## Petunjuk Tugas
Jelaskan bagaimana keterlibatan RR dan KM dalam kasus pembunuhan Brigadir J terungkap menurut opini tentang pelanggaran kode etik oknum polisi.

=== Teks Bacaan ===

Maraknya Pelanggaran Kode Etik Oknum Polisi

Opini:
I Gusti Agung Gede Kresnajaya
Mahasiswa Magister Ilmu Hukum
Fakultas Hukum Dwijendra University

Akhir-akhir ini sedang marak kejadian pelanggaran kode etik oleh oknum Polisi.

Seperti kasus yang tidak asing yaitu pembunuhan Brigadir J.

Di mana dalam kasus ini sudah ditetapkan 4 tersangka yaitu Bharada E, FS, Bripka RR, dan KM.

Keterlibatan RR dan KM diungkap oleh Bharada E, saat diperiksa Tim Khusus Polri.

Bharada E dijerat Pasal 338 KUHP tentang pembunuhan juncto Pasal 55 dan Pasal 56 KUHP, sedangkan, Brigadir RR dan KM dipersangkakan dengan Pasal 340 tentang pembunuhan berencana subsider Pasal 338 juncto Pasal 55 dan Pasal 56 KUHP.

Setelah dilakukan gelar perkara pada 9 Agustus 2022, Tim Khusus memutuskan untuk menetapkan FS sebagai tersangka pembunuhan terhadap Brigadir J.

Tim Khusus menemukan bahwa peristiwa yang terjadi adalah peristiwa penembakan terhadap Brigadir J yang menyebabkan Brigadir J meninggal dunia, yang dilakukan oleh Bharada E atas perintah FS.

=== Data Tersedia ===

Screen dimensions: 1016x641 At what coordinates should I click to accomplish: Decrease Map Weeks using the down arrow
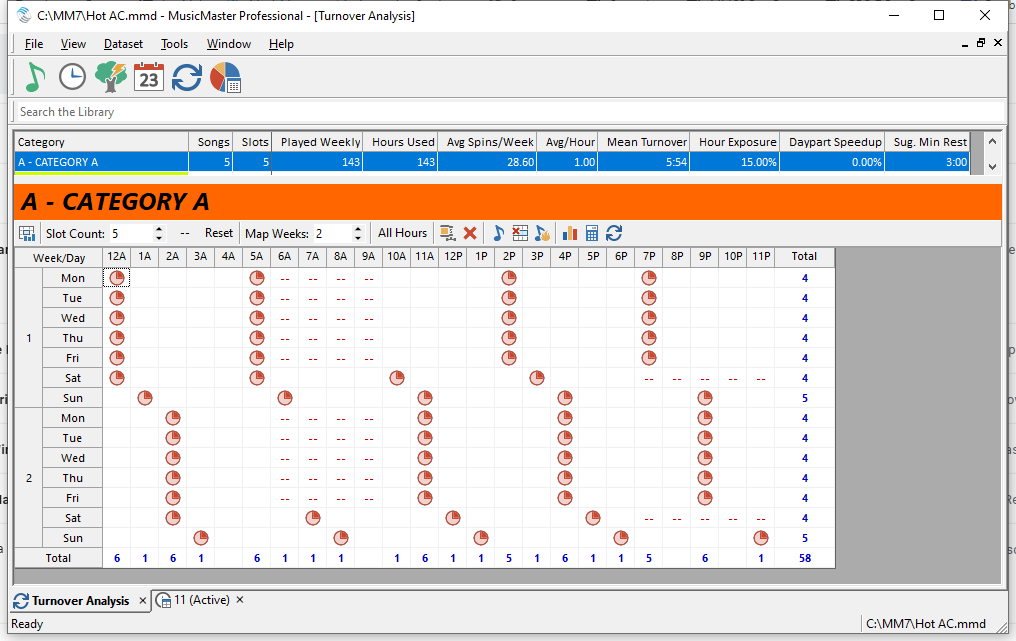coord(358,238)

===

## Jawaban Tugas
Keterlibatan RR dan KM diungkap oleh Bharada E ketika ia diperiksa oleh Tim Khusus Polri.